Jean-Louis Schefer distingue « deux types de peinture ou deux âges de l’imaginaire lumineux ou chromatique. Et si l’on veut, deux lumières ; l’une cartésienne, linéaire, occupée du dessin et des volumes, l’autre d’allure newtonienne, occupée de la contamination et de l’analyse chromatique des corps. Mais cette distinction recoupe celle d’une peinture lisse et d’une peinture rugueuse, c’est-à-dire des effets de signature portés par la touche. »
Il est en outre deux types de fenêtres très différentes, « les fenêtres italiennes, dépourvues de vitre, sont des découpes de mur à travers lesquelles est mis en scène quelque chose comme un souvenir de situation », quand les fenêtres du Nord sont des « châssis articulés pourvus de vitrage, différemment orientés et ouverts, entrouverts de façon à moduler les faisceaux lumineux ou à refléter une partie de la composition », n’ouvrant sur rien.
Des tableaux sont étudiés, le Portrait de Jan Six, de Rembrandt, les multiples « Jeune femme lisant une lettre » de Vermeer (notamment celui de Dresde), L’Atelier au mimosa de Pierre Bonnard (un vitrail), des intuitions levées (rapprocher les énigmes de la Mélancolie de Cranach de la peinture surréaliste d’un Tanguy ou d’un Dali), des propositions déployées : « Il y aurait quelque malice à faire se côtoyer le bel espace musical d’Emmanuel de Witte et le saint Augustin écrivant de Carpaccio. L’un et l’autre cependant jouissent de la même lumière ou transcrivent la même source de jour divisée en lames verticales. »
Comment pense-t-on chez chacun ? « Chez Carpaccio, comme toujours chez les Italiens avant la dramatisation des Carrache et du Caravage, le jour n’est pas qualifié : la lumière ne comporte ni qualités particulières ni degrés.
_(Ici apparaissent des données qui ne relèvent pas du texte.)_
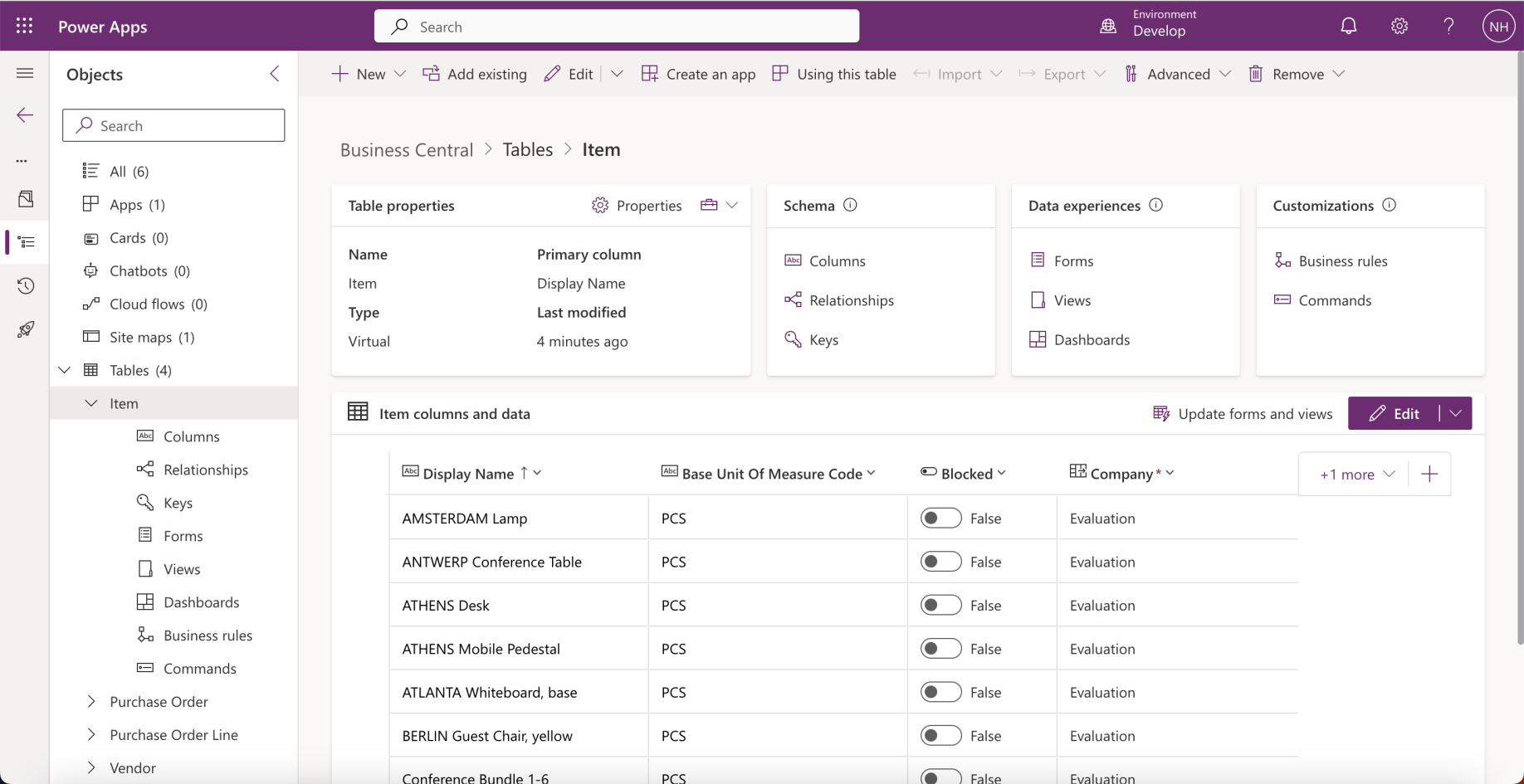Toggle Blocked switch for AMSTERDAM Lamp

pyautogui.click(x=940, y=519)
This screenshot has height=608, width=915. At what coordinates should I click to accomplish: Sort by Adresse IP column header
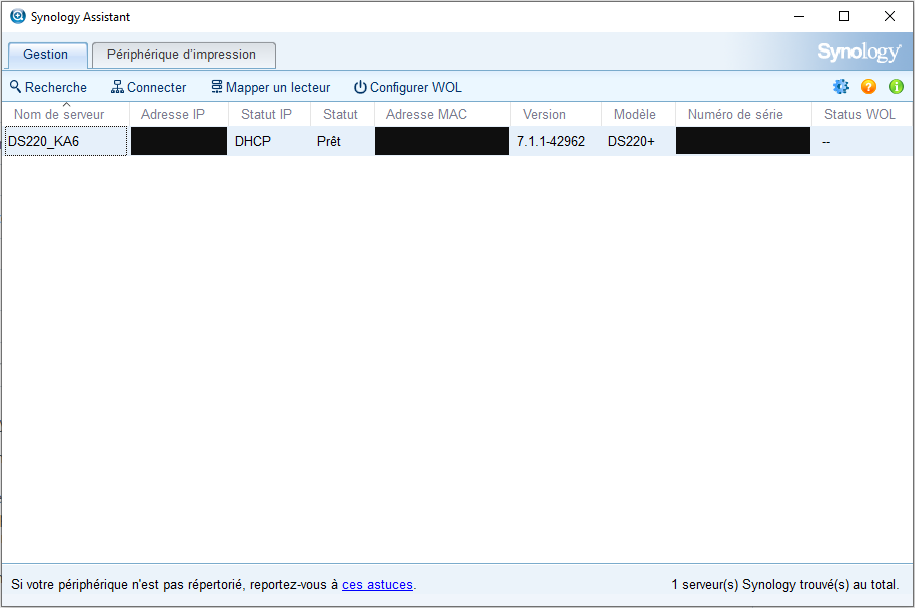coord(173,115)
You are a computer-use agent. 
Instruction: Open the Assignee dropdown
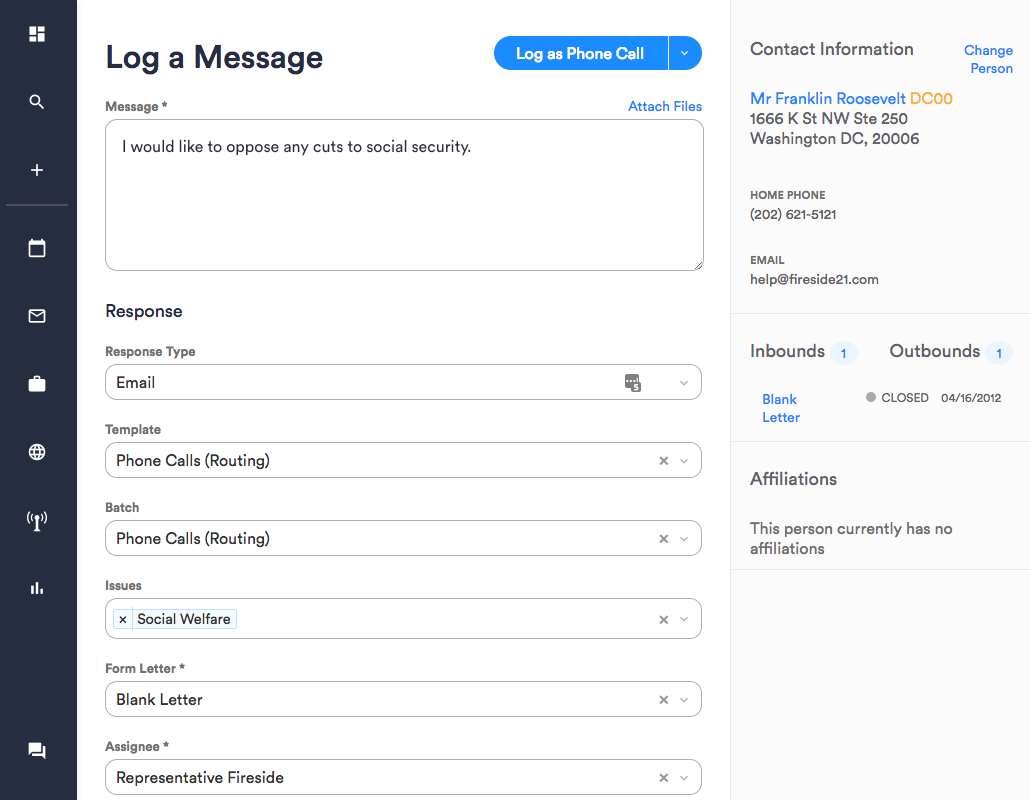pyautogui.click(x=684, y=778)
Elle est égale et n’a d’autre réalité qu’une espèce de vide, condition d’une perception optimale d’une particularité des objets. »
La lumière passant par la fenêtre est une métaphysique, une qualité d’air et de présence, une sensibilité, une morale peut-être.
Diderot : « Chardin est un magicien, il peint l’air autour des objets ; regardez ces prunes couvertes d’une légère brume ! ne dirait-on pas que l’on vient, à l’instant… »
Jean-Louis Schefer évoque ainsi, dans une sorte d’ivresse d’intelligence, nombre de peintres, pensant avec leurs fenêtres, leurs lumières, des qualités de présence, Edgar Degas, Dürer, Memling, Goya, Turner, Odilon Redon, Mantegna, Poussin, invitant chacun à reconsidérer l’histoire de la peinture en fonction de ses instants de fenêtres, et de ses beaux caprices.
« Que cherchons-nous dans la peinture, dans les romans ? A jouer de l’image du monde comme l’on joue d’un instrument ? A vérifier un principe d’irréalité qui côtoie notre représentation du monde, à remuer des images dans l’eau : la mémoire, l’illusion les ressemblances fugaces en sont l’interprétation variée. »
Puis, écrit-il en épilogue : « Le tableau (mais il peut être aussi bien une page, une sonate) s’organise autour d’une chose captive qu’il n’expose pas : le moment d’un acte, un suspens de lumière, le moment inchoatif d’une pensée dans l’hésitation maintenue de sa forme comme un gel qui prend. Mais c’est l’impensable assumé dans le travail des figures, jusqu’à ce que j’imagine comme leurs atomes : est visible ce qui se détruit, le déséquilibre dans lequel le monde un instant est une figure en train de se démultiplier en une végétation pliée à nos désirs. »
Il s’agit ici d’interroger des atomes, des poussières s’inventant densités de lumière.